Чтобы иметь представление о том неожиданном ужасе, который вдруг, нежданно-негаданно, после того как уж «все кончилось», как молния поражает вас, когда вы неожиданно узнаете, на какой дьявольской высоте вы находитесь и в какую бездну вы стремитесь, – необходимо сделать некоторое сравнение. Голая цифра 3500 футов не дает вам представления об этой высоте. Но если я скажу, что Исаакиевский собор в Петербурге имеет (если не ошибаюсь) только 350 футов, то высота Гудаура, с которой вам приходится съезжать, это 10 Исаакиевских соборов, поставленных друг на друга. Теперь представьте себе, что вы, на парочке, «живой рукой» спускаетесь с высоты купола этого десятого собора, и в огромной, нескладной почтовой телеге, беспрестанно виляя с этим нескладным экипажем направо и налево, то есть беспрестанно ставя его боком к отвесу (как ставите вы ногу, поднимаясь на кругу) стены, к которой прилеплена дорога, местами не высеченная в скале, а буквально прилепленная к ней искусственным образом. Отвес, к которому приклеена дорога, так крут, что вы не видите даже дороги, по которой будете сейчас спускаться после первого поворота: она приклеена как будто глубже подножия того перегона, по которому едете вы теперь. Спускаясь с самой вершины горы, с купола ее, вы делаете беспрестанные повороты, точно размахи маленького маятника; намучившись такими размахами своего экипажа и своего тела, вы начинаете замечать, что размахи как будто увеличиваются и точно с каждым поворотом становятся больше и больше. Тут вы уж начинаете замечать и полотно дороги следующего за поворотом участка, но и это не утешение. В сумраке какого-то тусклого подслеповатого месяца, в сумраке ущелья (здесь хребет гор как будто дал долевую трещину, причем одна половина, южная, как бы откачнулась немного; вы спускаетесь по северной, прямой, как стена) этот предстоящий вам за поворотом путь, на этот раз уже длинный и как стрела прямой, кажется также совершенно вертикально опущенным сверху вниз; белая лента дороги висит, как белая холстина на заборе, и вы с ужасом спрашиваете себя: неужели мы поедем по ней?
Впечатление этой местности, по крайней мере для меня, было до того сильно, неожиданно, настигло меня в такую не располагающую ко вниманию минуту (хотелось спать), место было до того дико, то есть вполне неприветливо, безжизненно, пусто, глухо и грозно, что едва я узнал, на какой страшной высоте мы находимся, едва представил себе эти 3500 футов в мало-мальски реальном виде, как сразу почувствовал какую-то нестерпимую боль в голове, груди, висках.

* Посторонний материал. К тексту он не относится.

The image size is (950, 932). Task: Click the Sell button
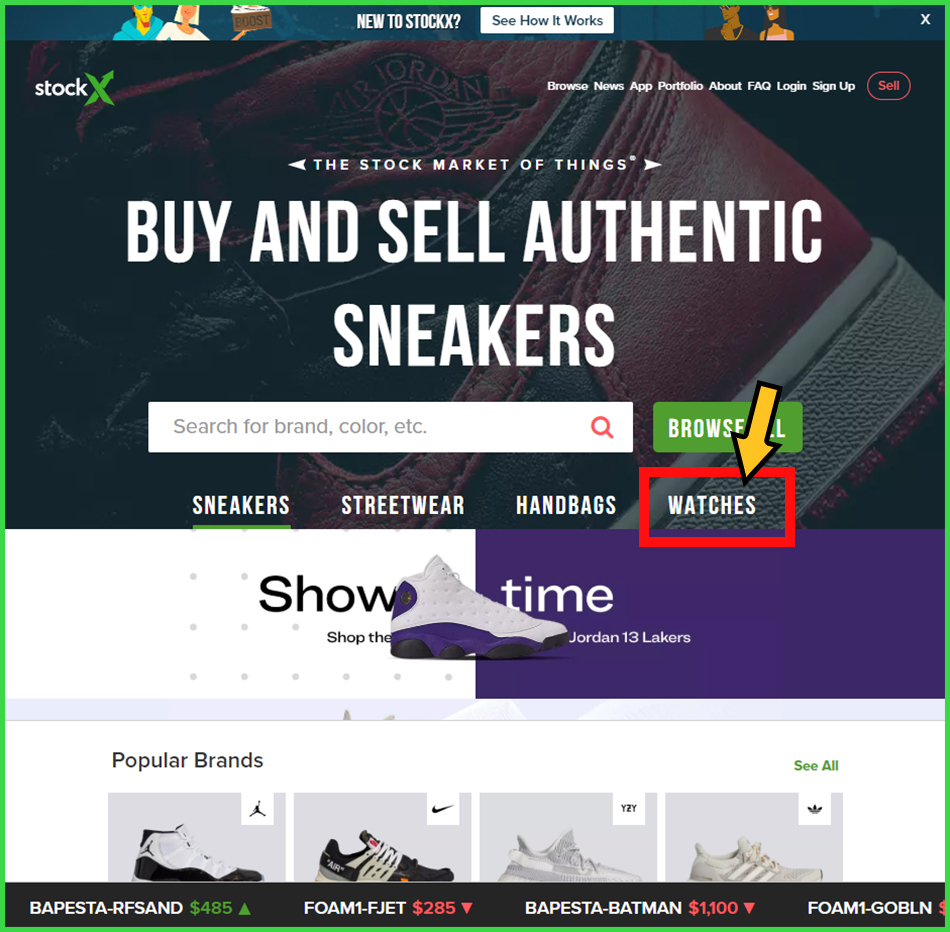coord(888,85)
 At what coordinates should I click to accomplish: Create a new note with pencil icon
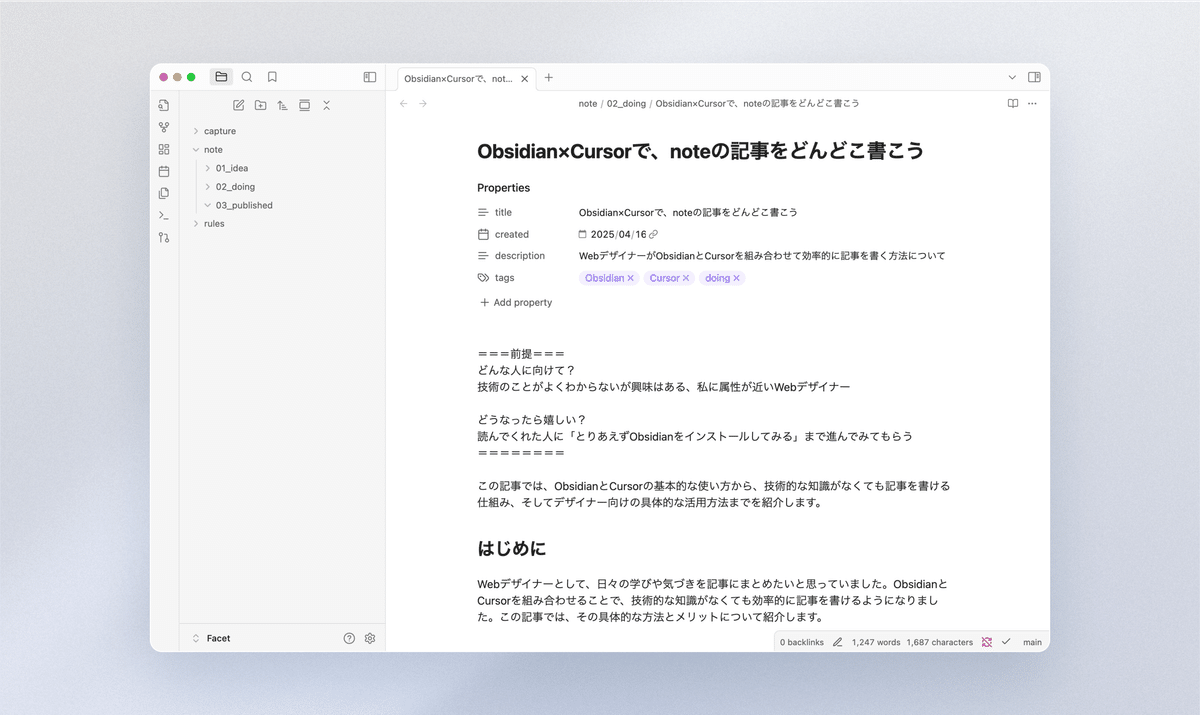click(x=238, y=105)
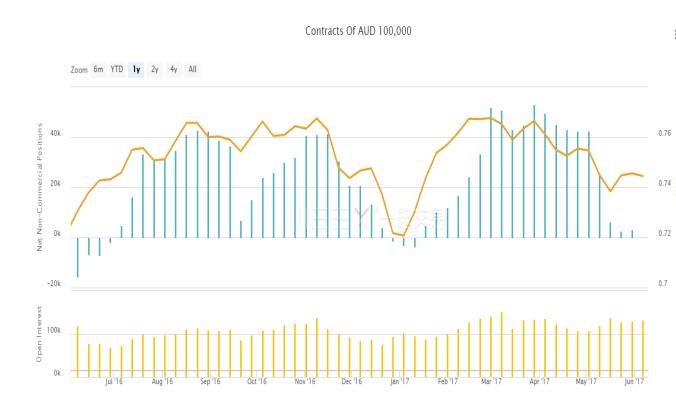Click the Jun '17 x-axis label
Viewport: 676px width, 412px height.
point(634,381)
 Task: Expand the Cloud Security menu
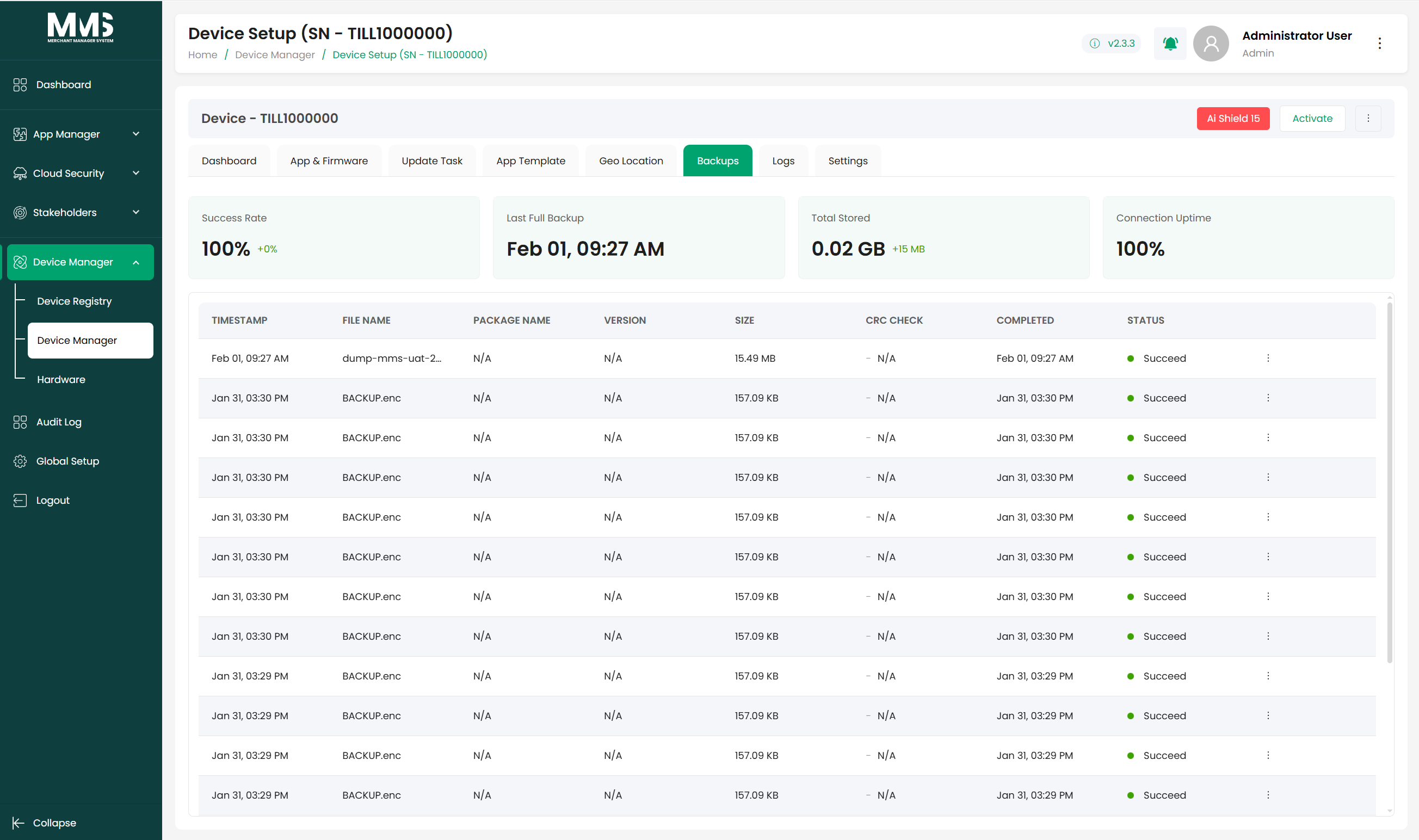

И шум в ушах, головная боль, следствие неожиданного, чересчур уж великолепного (для знатоков) впечатления, до того сокрушили физически, что и доехав до станции Млеты, где уж действительно можно было отдохнуть, я не переставал чувствовать и ужас, и страх, и боль, и замирание сердца, и какое-то смутное, беспрерывное трепетание нервов. Тяжелым сном заснул я, и всю ночь меня давили какие-то кошмары. И Гудаур и наш мужик Семен Никитин душили меня, говоря: «земли, земли давай!», и урядник стоял надо мной в виде «майорши» и тоже собирался душить, и деревенский кулак с огромной утробой из снега хотел обрушить на меня эту утробу и кричал: «довольно попраздновали!»
Я проснулся от собственного крика – и возрадовался.